Leading employers like Amazon have already taken the step of explicitly banning the use of AI assistance during live job interviews, warning recruiters that candidates caught using generative AI tools for real‑time answers may be disqualified because such tools give applicants an “unfair advantage” and obscure their true abilities.
As these tools become more common, interviews become harder to trust. In fact, 1 in 5 U.S. professionals admit to secretly using AI during job interviews, with 55 % agreeing it’s becoming the norm rather than an exception. To keep interviews fair and meaningful, teams need better ways to detect and prevent live AI assistance like Cluely.
What Is Cluely?
Cluely is a real-time assistance tool that listens to live conversations and suggests what a person should say next. It is designed to work during calls, meetings, and interviews, not before them.

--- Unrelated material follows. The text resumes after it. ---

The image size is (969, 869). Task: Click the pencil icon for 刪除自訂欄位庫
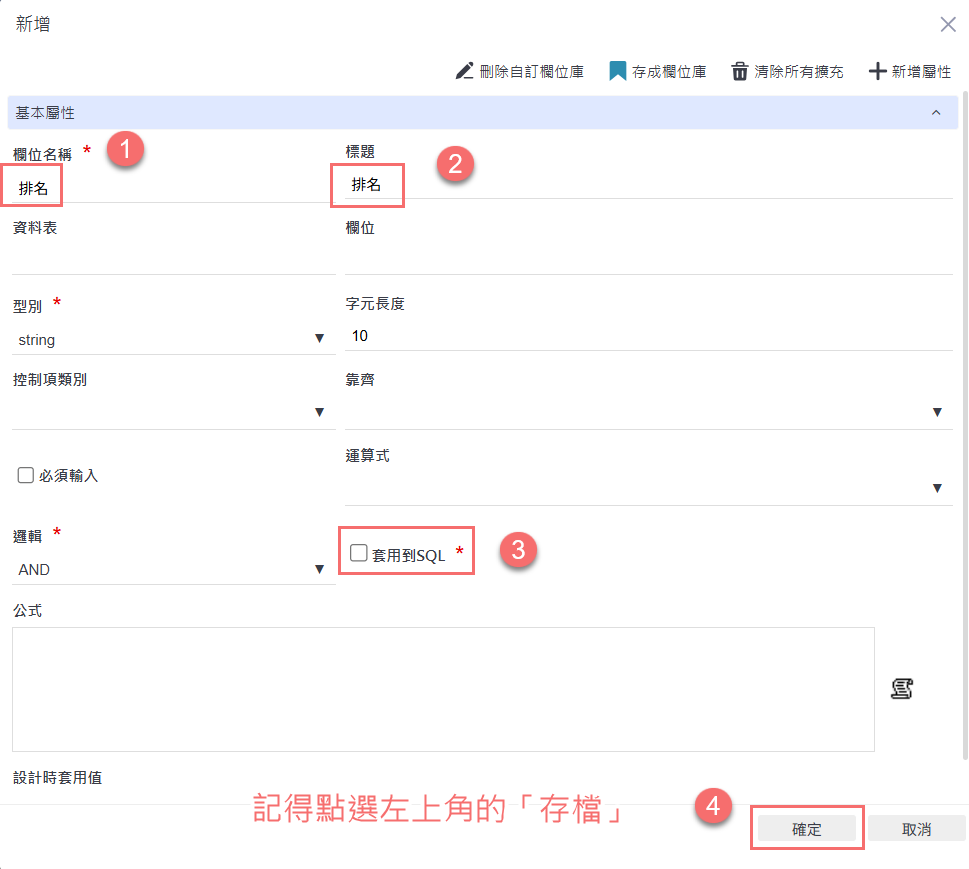coord(464,71)
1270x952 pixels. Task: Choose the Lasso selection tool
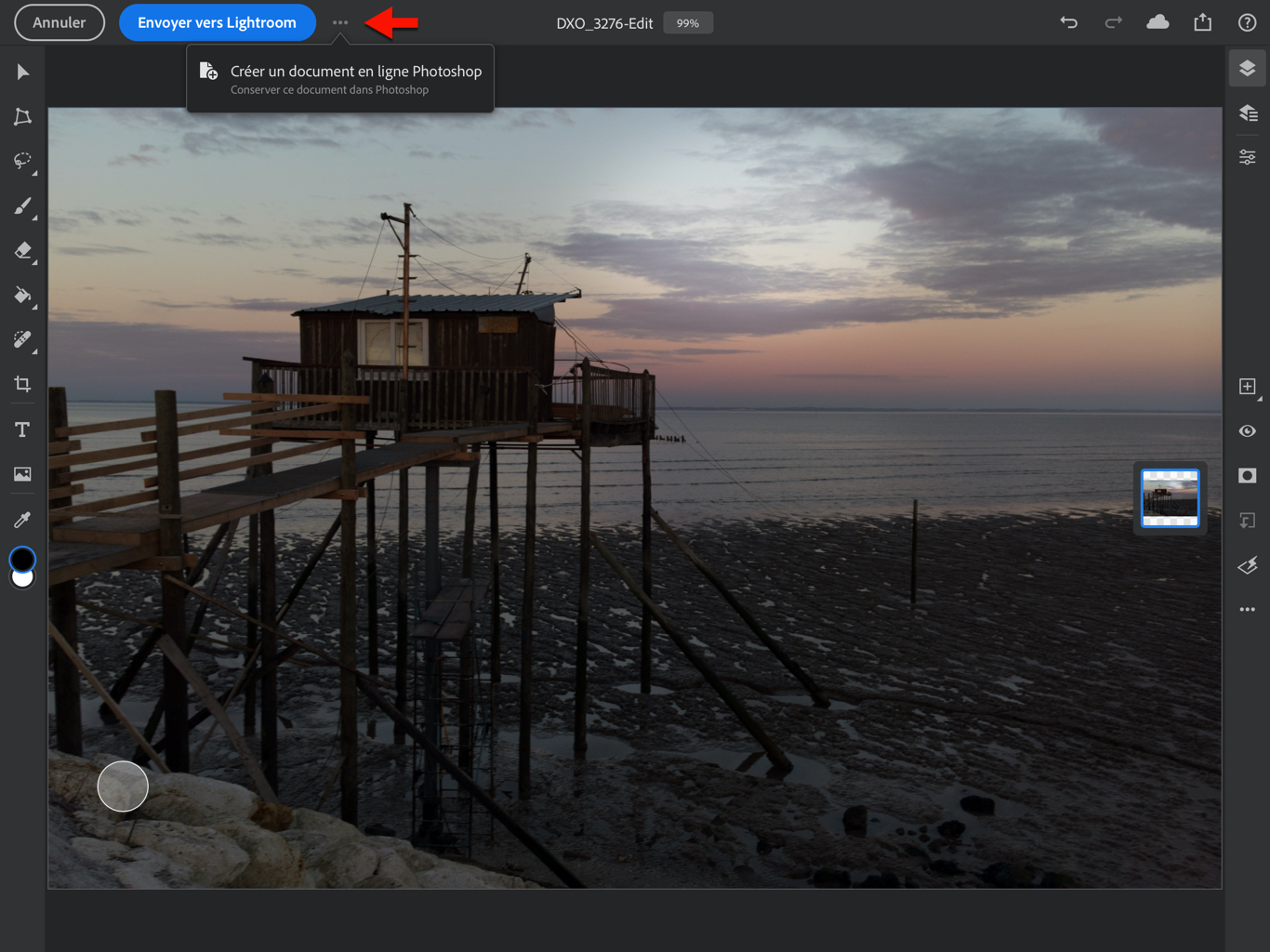click(22, 161)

In an interview, Cluely listens to the interviewer’s questions as they are asked. It then generates suggested responses that the candidate can read or paraphrase while speaking. These responses often include:
Structured answers to behavioral and technical questions
Follow-up points to sound more thorough and confident
Clear phrasing that removes pauses, uncertainty, or gaps
Cluely is not an interview preparation tool. It operates during the interview itself, handling the thinking in real time while the candidate delivers the output.
Because Cluely runs quietly in the background and does not join the call as a visible participant, interviewers usually have no clear way to know it is being used. This makes Cluely difficult to detect and creates a real risk to interview fairness and trust.

How Candidates Use Cluely to Cheat During Live Interviews
Candidates do not use Cluely to look things up. They use it to replace their thinking in real time. The tool listens to the interview and generates answers while the conversation is still unfolding.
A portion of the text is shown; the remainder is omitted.